* **Written request A**
In the passage on public life in 1921 London, what ranks third in public interest?
* **Written request B**
Pick up the essay on public life in 1921 England at its final sentence and continue writing it from there.

* **Text extract**

But even our secondary public interests are not in vital matters. The traveller returning to London in the summer of 1921 plunges into a whole series of unsavoury divorce cases being threshed out in public. Divorce is applied for, considered, granted, in every capital in Europe, but nowhere does it receive the publicity in the Press that it does in England. Its unseemly details are left in the obscurity of private life elsewhere, and not brought forward for public consideration as in England. One arrives in London just in time to hear the Lord Chief Justice make a grand summing-up of a nullity suit, and to hear two other judges court the public eye with detailed remarks in levity of moral conduct and the immodesty of women. We sometimes in England refer to the poisonous daily Press of Paris, but Paris, with all its men-and-women troubles, has no salacious columns in its papers comparable to those of England. It would not at present pay in Paris; the people are not so much interested.
Sport is the first interest; divorce second; and only third comes the great coal strike which threatens a revolution in industrial life. Fourth in interest come anti-waste crusades directed against an unpopular Government. Then the Irish trouble, and after that probably European affairs.
"They're writing so much about sport just to keep people's minds off the coal strike and more serious matters," says a comfortably-minded citizen. "The Government gives the papers a hint every day as to the line to take."
The idea that the Government prompts the Press came with the war and the efforts of the Press Bureau, and has come perhaps to stay. Journalists have made great efforts since 1918 to regain for the British Press that independence and freedom it had before the war. Fleet Street has been hard hit, and the free-lancers who live outside Fleet Street hit harder still. Not that the writing profession has been beaten by the manipulators of public opinion. It is fighting hard in London and will ultimately win.
But some one is responsible for a perversion of public interest at this time, and for leading the mind of the nation away from the real points of vital significance. It is not mere commerce. Papers could have been sold in even greater numbers on the strength of the stupendous political events of England and the Continent.
England is a democracy, but what is the virtue of a democracy which languishes in ignorance? Of all countries Britain has now the broadest basis of franchise. We can vote, but what is the use of voting when you know nothing of the issues at stake, and when even the candidates are ignorant of affairs and try to win by making sentimental popular appeals to varying prejudices? England is low. It is a humiliating platitude. England stands far lower to-day than the level of her national sacrifices.
The civil service and army and police are carrying on the administration of Great Britain and Ireland, and foreign and imperial policy. Politicians and statesmen seem to be inferior in mind and training to the civil servants who keep the machine going. The gifts requisite for getting into power in England are not the same gifts which are needed for wise government. What the undistinguished have learned painfully at school our leaders somehow have missed. One could forgive the politician if he understood the elements of political economy. But the unforgiveable confronts us, and our new system of government has admitted to power people capable of abrogating penny post and abolishing penny-a-mile railway travel, and of raising telephone charges because the more the subscribers the more the expense. If they are capable of these elementary mistakes it is not surprising that they should have failed to ward off the great trade depression, and failed to help Europe to get together. The accessibility of markets in Europe does not interest politicians except in the most casual way.

* **Data extract**
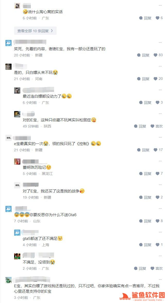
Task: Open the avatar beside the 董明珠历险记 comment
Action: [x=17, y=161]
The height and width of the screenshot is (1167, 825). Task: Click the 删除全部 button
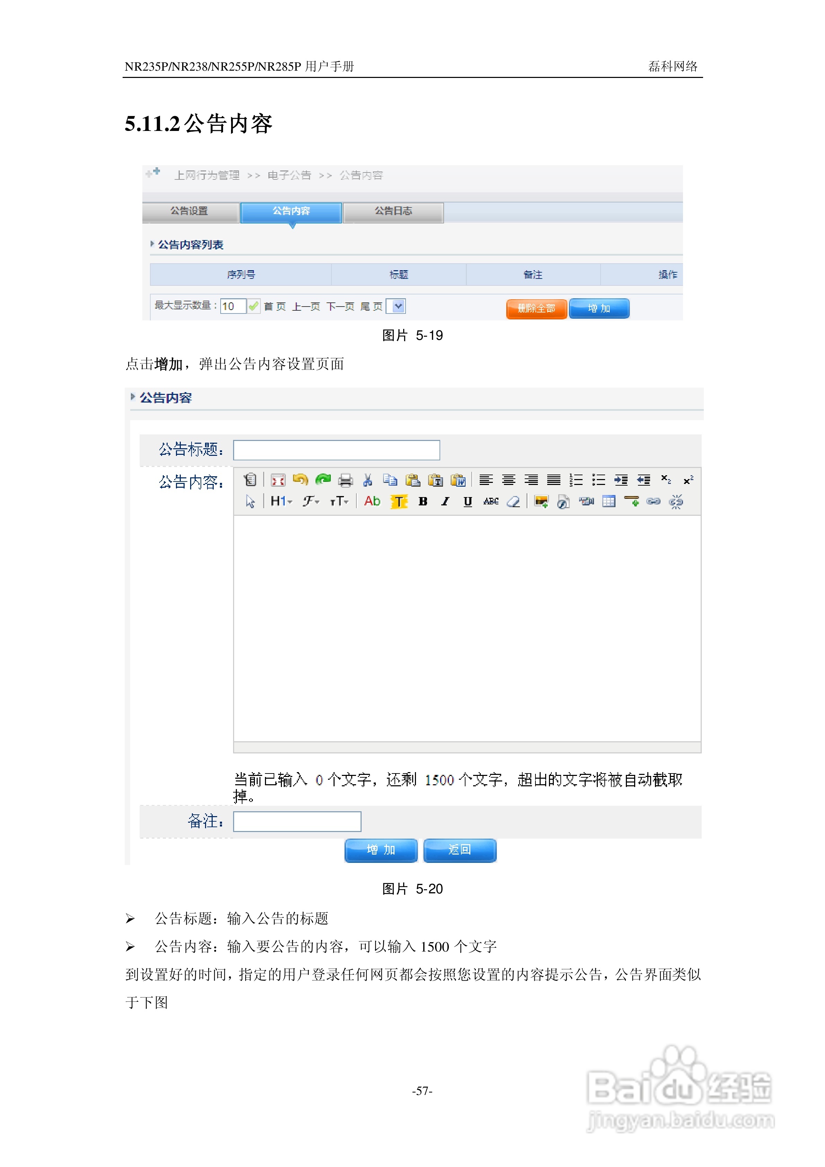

* **Exercise result A**
The great coal strike ranks third.

* **Exercise result B**
A remarkable phenomenon of the time is the continuation of the grand traffic in public honours which reached such dimensions during the war. It cannot be thought that the party funds of the politicians in power are so low that they have to be supplemented two or three times a year. Yet on June 4th, for instance, behold once more new Barons, Baronets, Knights, Orders of the Bath, and Privy Councillors in columns of names. Over and above the heads of the ordinary English people a new aristocracy, if one can call it so, is being built up from the ranks of business men. The ordinary British citizen begins to feel in a vague way that there are now many thousands of new titled people up above. One wonders what it means for the future. Is England going to develop a new caste system which the commonalty will have to fight? There are now six barons of the Press, and "The Times" and "Daily Mail," the "Daily Telegraph," the "Sunday Herald," the "Express," the "News of the World," the "Daily Chronicle," and "Pall Mall Gazette," are, as it were, feudal castles and feudal organizations in our new England. It is enough to start a new War of the Roses. Lord Northcliffe has much in common with the king-maker if prime ministers are uncrowned kings. These Press barons in their way are remarkable men, but as the gates were opened to let them in a whole host of other people slipped through. It is a human weakness to desire decorations. It ought to be the function of a strong, wise Government to save us from ourselves. In the sixteenth century Spaniards gave coloured beads to Indians in exchange for gold. In the twentieth century something similar obtains in England where successful gentlemen part with large sums in exchange for tiny decorations.
Perhaps the matter is not so important as it might seem to the theorist. Japanese students of our life make many strange deductions from such phenomena as the extensive manufacture of new titles of nobility. But whether they are right or wrong in their far-drawn conclusions it must be admitted that so much honour bestowed in such unremarkable days has made us flabby as a nation.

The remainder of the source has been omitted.